Omitting all pictures, print the lines of the listing from the one containing "You are a computer-use" through the final line, both ends included, with no other text.

------ PROVIDED RECORDS

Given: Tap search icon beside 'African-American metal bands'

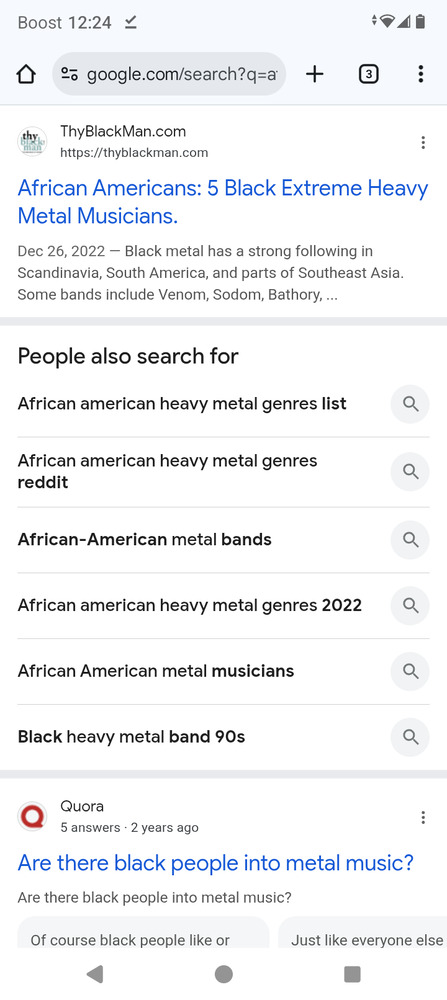Looking at the screenshot, I should click(x=410, y=540).
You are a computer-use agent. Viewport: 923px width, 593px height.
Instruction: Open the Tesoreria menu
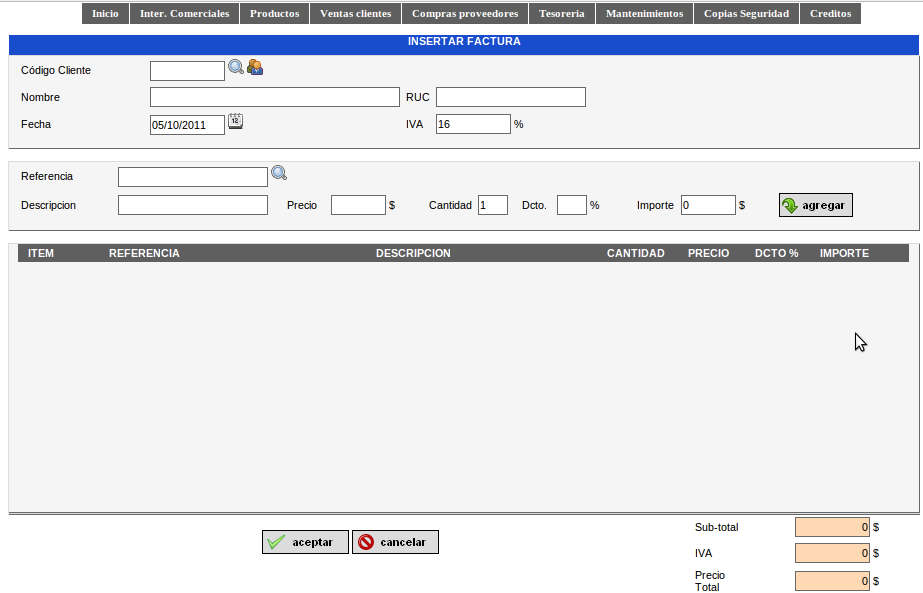point(562,13)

------------

# [OUTPUT OF THE TASK]
You are a computer-use agent. Viewport: 923px width, 593px height.
Instruction: Open the Tesoreria menu
point(562,13)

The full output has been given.